LOU BRIEN, MARKET STRATEGIST, DRW TRADING, CHICAGO:

“It’s not that he’s changed his message from the FOMC, but that he explained it more patiently and in greater detail.”

“In the FOMC statement and in the post meeting press conference he thought it was sufficient just to say that a couple of changes in the statement was enough to indicate uncertainty on the future path of the funds rate and really it was not taken that way.”

“It was really I think a miscommunication. And I think it was a series of miscommunications that he’d had since early October. And so I thought it was interesting that he came out with, not a prepared statement, but what appeared to be several cheat sheets to ensure that he hit the points that he wanted to and didn’t miss any in a way that he had prepared, so that the message he was sending would be more clearly heard.”

“This is better than having an uncertain economy and a Fed that was interpreted as leaning hawkish. But I don’t know if it sufficient just because he was able to put pen to paper and say stuff that he meant to say in December.”

RANDY FREDERICK, VICE PRESIDENT OF TRADING AND DERIVATIVES FOR CHARLES SCHWAB IN AUSTIN, TEXAS:

“His (Powell’s) comments are being interpreted as dovish. The things he said today, are leading traders, investors to believe that the Fed is willing to potentially change their projections for rate hikes this year.”

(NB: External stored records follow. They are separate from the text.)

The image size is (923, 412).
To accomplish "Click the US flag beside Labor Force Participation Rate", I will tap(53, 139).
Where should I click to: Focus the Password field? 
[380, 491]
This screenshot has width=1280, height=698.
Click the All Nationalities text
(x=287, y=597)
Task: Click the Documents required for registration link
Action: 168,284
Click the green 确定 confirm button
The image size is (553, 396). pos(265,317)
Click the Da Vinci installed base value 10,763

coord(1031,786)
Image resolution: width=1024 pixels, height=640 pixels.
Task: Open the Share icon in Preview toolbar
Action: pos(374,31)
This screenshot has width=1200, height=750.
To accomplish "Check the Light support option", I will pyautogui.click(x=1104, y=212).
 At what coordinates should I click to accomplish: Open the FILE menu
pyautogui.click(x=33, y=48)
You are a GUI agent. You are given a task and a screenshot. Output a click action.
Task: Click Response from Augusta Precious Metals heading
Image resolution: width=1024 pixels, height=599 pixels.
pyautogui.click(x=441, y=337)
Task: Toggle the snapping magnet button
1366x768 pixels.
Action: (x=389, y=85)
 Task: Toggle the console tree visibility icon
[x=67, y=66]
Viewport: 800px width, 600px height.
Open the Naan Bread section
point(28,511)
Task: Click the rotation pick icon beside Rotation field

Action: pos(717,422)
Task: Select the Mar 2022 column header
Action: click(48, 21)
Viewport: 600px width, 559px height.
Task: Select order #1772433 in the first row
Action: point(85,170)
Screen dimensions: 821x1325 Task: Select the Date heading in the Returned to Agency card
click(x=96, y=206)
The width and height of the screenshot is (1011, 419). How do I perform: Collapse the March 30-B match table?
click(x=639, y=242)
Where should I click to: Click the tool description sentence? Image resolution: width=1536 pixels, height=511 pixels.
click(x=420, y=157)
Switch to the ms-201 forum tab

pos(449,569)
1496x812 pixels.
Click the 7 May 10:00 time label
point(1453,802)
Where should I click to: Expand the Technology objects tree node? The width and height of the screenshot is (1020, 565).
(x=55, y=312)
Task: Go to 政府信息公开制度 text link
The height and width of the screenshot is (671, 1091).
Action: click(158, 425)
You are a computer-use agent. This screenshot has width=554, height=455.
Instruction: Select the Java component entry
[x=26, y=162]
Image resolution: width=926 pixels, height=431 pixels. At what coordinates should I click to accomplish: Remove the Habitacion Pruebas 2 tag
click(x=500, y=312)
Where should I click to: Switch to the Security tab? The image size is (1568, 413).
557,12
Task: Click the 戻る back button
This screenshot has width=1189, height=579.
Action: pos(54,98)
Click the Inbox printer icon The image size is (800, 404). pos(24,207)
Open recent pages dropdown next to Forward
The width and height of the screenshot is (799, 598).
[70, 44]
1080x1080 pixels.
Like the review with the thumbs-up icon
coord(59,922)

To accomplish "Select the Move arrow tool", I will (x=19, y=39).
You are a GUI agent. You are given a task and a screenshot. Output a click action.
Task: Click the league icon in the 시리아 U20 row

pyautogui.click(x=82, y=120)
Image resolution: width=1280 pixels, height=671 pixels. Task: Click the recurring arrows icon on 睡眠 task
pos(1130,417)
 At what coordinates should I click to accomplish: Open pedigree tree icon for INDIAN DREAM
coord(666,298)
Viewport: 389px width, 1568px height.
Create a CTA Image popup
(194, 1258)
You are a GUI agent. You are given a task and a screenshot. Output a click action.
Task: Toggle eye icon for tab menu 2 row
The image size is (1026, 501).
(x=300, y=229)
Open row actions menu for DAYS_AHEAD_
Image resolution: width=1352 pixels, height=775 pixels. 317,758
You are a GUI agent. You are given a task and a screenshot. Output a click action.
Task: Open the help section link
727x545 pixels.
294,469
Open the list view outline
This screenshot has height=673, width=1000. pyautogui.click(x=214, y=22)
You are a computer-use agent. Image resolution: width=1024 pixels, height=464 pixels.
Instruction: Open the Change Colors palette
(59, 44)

“What we have seen in the past is that the markets seem to be dictating the Fed’s next moves and that is how the markets are looking at it right now.”

“At the moment, the (stock) markets are interpreting the speech in a way that it reduces the likelihood of future interest rate hikes.” 

“What did change was the probability of a rate cut happening this year which was also something the markets had been pricing in, which dropped to 30 percent from 50 percent. This shows that the markets want to move towards a neutral rate.”

JACK ABLIN, CHIEF INVESTMENT OFFICER, CRESSET WEALTH ADVISORS, CHICAGO:

“That’s just reiterating the law he lay down in December. The inference is that he’s not going to come to the rescue of the market either because he doesn’t want to or because the Fed doesn’t have the wherewithal.”

“News of trade talk with China was welcome and a powerful jobs report provided a double shot of espresso to the market to wake up investors today. Investor sentiment has been in the cellar … so anything that’s slightly positive would be viewed as good news.”